Wenlong Dong / Kunming university of science and technology
Yu Guo / Faculty of Mechanical and Electrical Engineering Kunming University of Science Technology
jiawei fan / Kunming University of Science and Technology
Tingwei Liu / Ltd;P&R Measurement Technology Co.
Chuanhui Wu / Ltd;P&R Measurement Technology Co.
Abnormal sound detection of microfans is key to ensuring product quality. Traditional manual auditory detection methods are subjective, while deep learning-based approaches can improve detection accuracy but often require large datasets, which are difficult to obtain in industrial applications. To address this, an abnormal sound detection method is proposed based on a lightweight attention capsule network (LACNet).
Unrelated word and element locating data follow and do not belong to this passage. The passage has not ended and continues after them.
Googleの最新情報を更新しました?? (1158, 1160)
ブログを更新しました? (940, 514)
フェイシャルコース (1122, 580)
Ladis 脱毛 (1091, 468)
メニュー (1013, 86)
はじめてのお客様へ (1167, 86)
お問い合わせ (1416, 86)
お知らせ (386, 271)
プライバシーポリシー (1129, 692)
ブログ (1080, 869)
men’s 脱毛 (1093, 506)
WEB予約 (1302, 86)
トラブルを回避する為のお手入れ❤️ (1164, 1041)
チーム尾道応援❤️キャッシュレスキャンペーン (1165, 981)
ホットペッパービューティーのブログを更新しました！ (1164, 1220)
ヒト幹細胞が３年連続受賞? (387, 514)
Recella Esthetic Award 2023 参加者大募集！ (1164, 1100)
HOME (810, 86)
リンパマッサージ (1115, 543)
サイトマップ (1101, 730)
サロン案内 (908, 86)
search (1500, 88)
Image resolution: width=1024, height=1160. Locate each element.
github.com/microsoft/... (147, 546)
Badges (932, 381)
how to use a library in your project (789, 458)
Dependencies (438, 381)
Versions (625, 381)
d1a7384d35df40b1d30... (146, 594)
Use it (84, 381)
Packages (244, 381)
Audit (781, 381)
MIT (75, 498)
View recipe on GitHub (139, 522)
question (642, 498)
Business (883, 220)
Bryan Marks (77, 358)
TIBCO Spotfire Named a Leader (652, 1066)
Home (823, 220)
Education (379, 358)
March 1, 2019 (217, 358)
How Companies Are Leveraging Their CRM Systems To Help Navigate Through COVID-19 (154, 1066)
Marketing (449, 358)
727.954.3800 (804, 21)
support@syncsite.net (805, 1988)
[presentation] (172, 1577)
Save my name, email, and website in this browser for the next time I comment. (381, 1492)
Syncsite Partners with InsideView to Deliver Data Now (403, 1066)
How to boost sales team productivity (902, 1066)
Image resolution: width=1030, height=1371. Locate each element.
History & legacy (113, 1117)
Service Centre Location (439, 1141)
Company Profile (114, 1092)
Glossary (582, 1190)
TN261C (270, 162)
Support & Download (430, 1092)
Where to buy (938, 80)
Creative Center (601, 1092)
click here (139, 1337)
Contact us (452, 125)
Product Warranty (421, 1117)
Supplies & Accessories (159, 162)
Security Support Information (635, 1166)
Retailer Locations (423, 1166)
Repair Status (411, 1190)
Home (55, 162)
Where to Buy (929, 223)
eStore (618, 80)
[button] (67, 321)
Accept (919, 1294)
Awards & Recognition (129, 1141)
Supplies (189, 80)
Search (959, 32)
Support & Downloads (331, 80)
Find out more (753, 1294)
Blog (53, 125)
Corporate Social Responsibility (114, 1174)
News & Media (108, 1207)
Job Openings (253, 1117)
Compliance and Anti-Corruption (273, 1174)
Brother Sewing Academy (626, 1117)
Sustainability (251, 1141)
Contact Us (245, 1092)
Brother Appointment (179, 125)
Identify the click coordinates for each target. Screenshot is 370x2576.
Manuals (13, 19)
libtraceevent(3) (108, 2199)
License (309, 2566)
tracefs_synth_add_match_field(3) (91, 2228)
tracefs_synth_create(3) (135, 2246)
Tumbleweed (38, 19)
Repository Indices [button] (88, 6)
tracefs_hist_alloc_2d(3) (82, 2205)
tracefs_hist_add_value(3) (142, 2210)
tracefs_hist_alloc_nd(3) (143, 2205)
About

First, A-weighting filtering is applied to the audio signals, and they are converted into time-frequency maps using Short-Time Fourier Transform (STFT). In the feature extraction phase, LACNet uses an optimized EfficientNet as the backbone, removing certain MBConv layers to achieve network lightweighting. Moreover, an adaptive attention mechanism is used to dynamically select key features from multi-scale representations. In the feature fusion phase, the dynamic routing mechanism of capsule networks is utilized to enhance the spatial hierarchical expression of features. Experimental results demonstrate that LACNet achieves excellent detection performance on both the MIMII dataset and our self-built microfans abnormal sound dataset, validating its effectiveness.